Gasly’s all-round approach was not always popular at Red Bull, where he was reckoned to be too obsessed with small details such as making multiple seats, chasing the set-up for specific corners rather than focusing on the ‘global’ compromise for the lap, not adapting to the dynamics demands of the car and not taking direction well. Strong performances for AlphaTauri won’t eliminate doubts the same will happen again.
“You’ve got to look at all of the options and I don’t think we’d be doing our job if we didn’t look at the situation with Formula 1 – there are obviously drivers that have got significant experience and ability that could be available,” said Horner.
“But our first and foremost priority is to give Alex the opportunity to lay claim to that seat. Let’s not forget when he jumped in the car last year, he outscored and outperformed Pierre significantly in the balance of 2019. So if we were to swap them back, why would it be any different?”

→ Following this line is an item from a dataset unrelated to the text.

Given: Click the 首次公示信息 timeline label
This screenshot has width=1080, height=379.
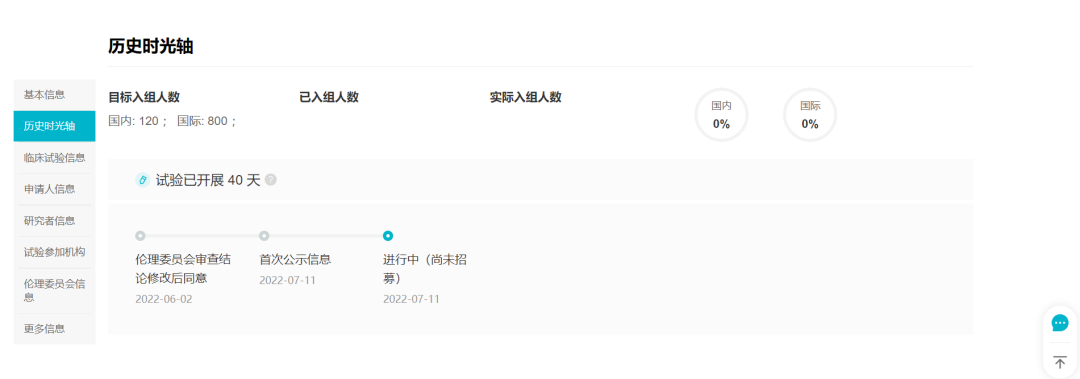Looking at the screenshot, I should pyautogui.click(x=295, y=260).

‘Why would it be any different?’ is a question that’s at the heart of the matter. Returning to a path that has already failed once is a high-risk strategy and the fear is that Gasly would have the same problems – potentially creating a revolving-door situation where Albon is plugged back in at his old team and himself stars in the midfield. This would be a absurd situation to get into.
Gasly does appear to be a different driver in terms of his effectiveness, having evolved from a more mercurial, peaky performer into one who can now join the dots of performance. In the very tight midfield, that’s allowed him to thrive and he’s produced a season of strong qualifying laps and, crucially, consistent race drives across a wide range of circumstances. But that’s not enough to convince Red Bull.
Horner also points to the different challenge of extracting the best out of the Red Bull compared to the AlphaTauri. While Gasly himself told The Race recently that he felt the AlphaTauri was “quite a similar car to drive”, Horner believes this isn’t the case. One thing that is certainly different is the presence of Verstappen, an extraordinary driver who, alongside Lewis Hamilton and, increasingly, Charles Leclerc, is one of the toughest team-mates to go up against.
“I think that the car is a more difficult car to drive than the AlphaTauri – we know that, it’s very, very clear,” said Horner. “I think that the car is much more, shall we say, rear-sensitive, and I think that that can be unnerving for drivers.
“Max copes with that incredibly well. Other drivers have struggled more with that. I think that’s just the facts of it.
“If Alex was in an AlphaTauri, he’d probably be doing a very similar job, as we saw last year, to that of Pierre, I’ve got no doubt of that. So it’s just the characteristics of our car.
“They’re struggling to commit on corner entry. You see it a little bit with a Ferrari with Leclerc and [Sebastian] Vettel at the moment, you see it in the race with Hamilton and Bottas today. That’s just the way it is sometimes.”
What’s clear is that Horner doesn’t believe Gasly is up to the challenge of going up against Verstappen and deliver at the level expected of its second driver. He might be right and given the Red Bull team has experience of running Gasly it would be wrong to bring him back unless there was absolute confidence in his capacity to do the job. While Red Bull is criticised for its treatment of drivers, it has brought through three of the pre-eminent F1 racers of recent times – Verstappen, Daniel Ricciardo and Sebastian Vettel – and it rightly sets the bar sky-high.
While supporters of Gasly will argue it’s unfair that he’s not given another chance, remaining at AlphaTauri could be the best thing for him. This will allow the 24-year-old to continue to excel and develop as a driver with an outside chance of changing Red Bull’s mind for 2022, which isn’t out of the question whether Albon is kept on or a stop-gap such as Nico Hulkenberg is signed. But if that doesn’t happen, it will also allow Gasly to catch the eye of other teams and continue to evolve as a driver.
One way or another, that means he could still be on a path to winning more races in F1 even by remaining at AlphaTauri next season, a trajectory a repeat failure at Red Bull would significantly damage.